** Begin **

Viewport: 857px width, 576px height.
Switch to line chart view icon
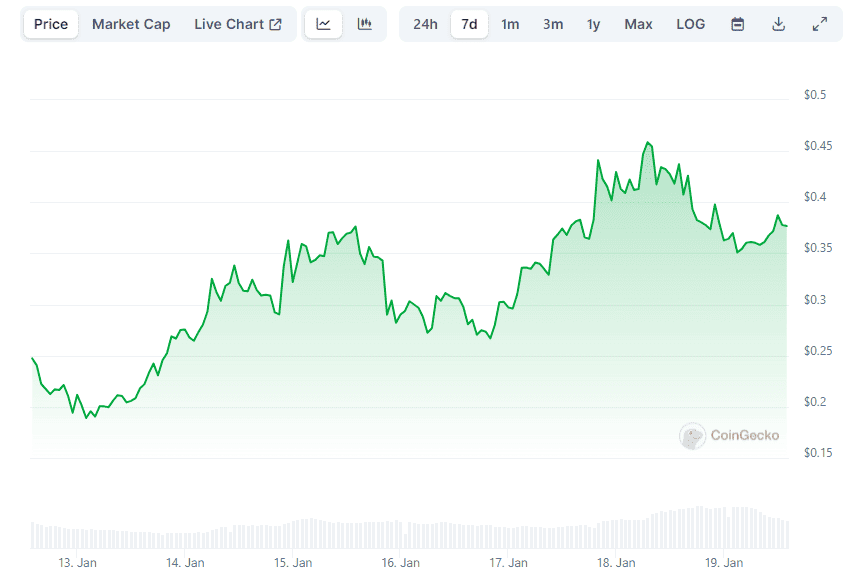pos(323,24)
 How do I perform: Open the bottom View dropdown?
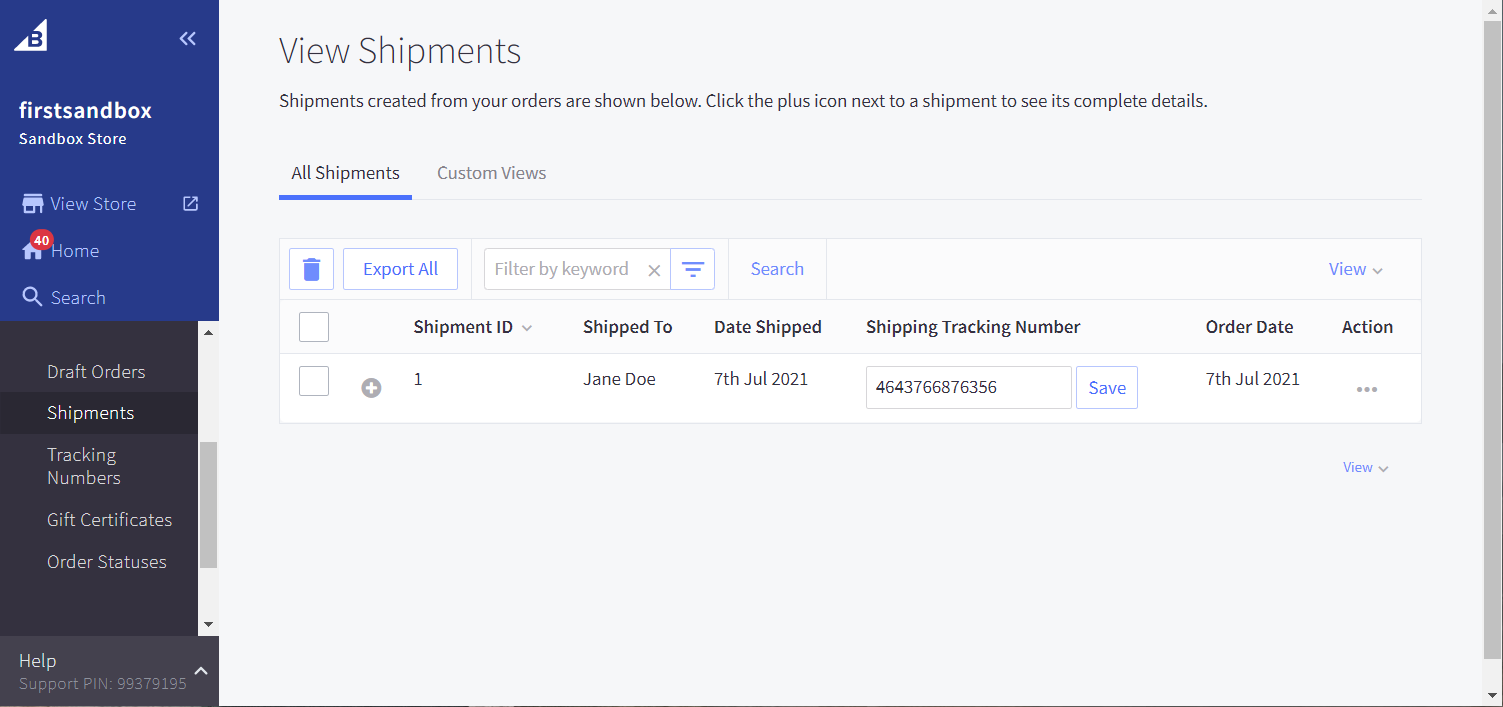1365,467
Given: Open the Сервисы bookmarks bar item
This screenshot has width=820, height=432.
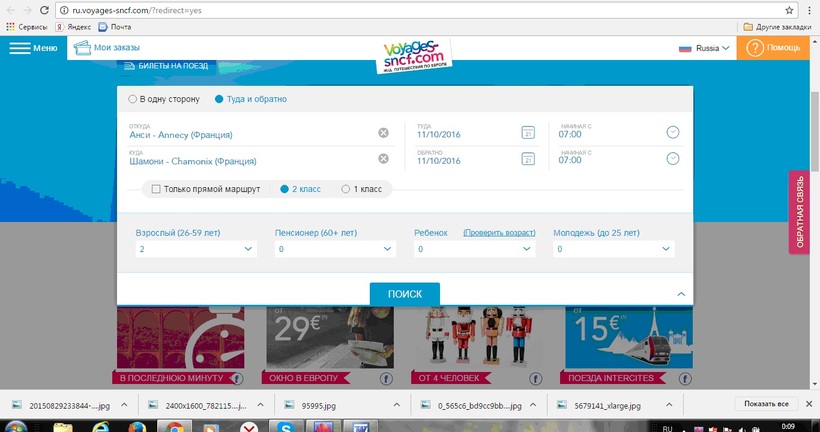Looking at the screenshot, I should point(26,27).
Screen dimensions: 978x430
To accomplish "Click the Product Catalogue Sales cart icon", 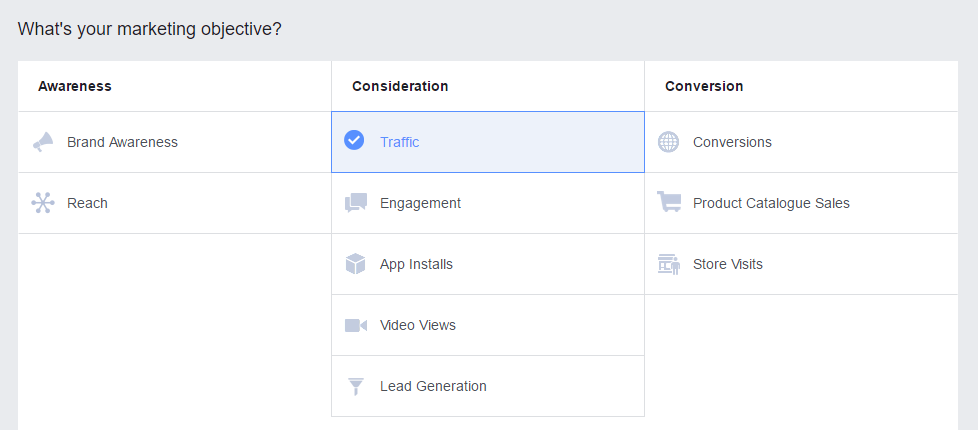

** End **

## Task prompt
Can you echo every line of the items above word for word, leaving out the pictures?

## Exercise answer
Viewport: 857px width, 576px height.
Switch to line chart view icon
pos(323,24)
 How do I perform: Open the bottom View dropdown?
1365,467
Given: Open the Сервисы bookmarks bar item
This screenshot has width=820, height=432.
Looking at the screenshot, I should point(26,27).
Screen dimensions: 978x430
To accomplish "Click the Product Catalogue Sales cart icon", 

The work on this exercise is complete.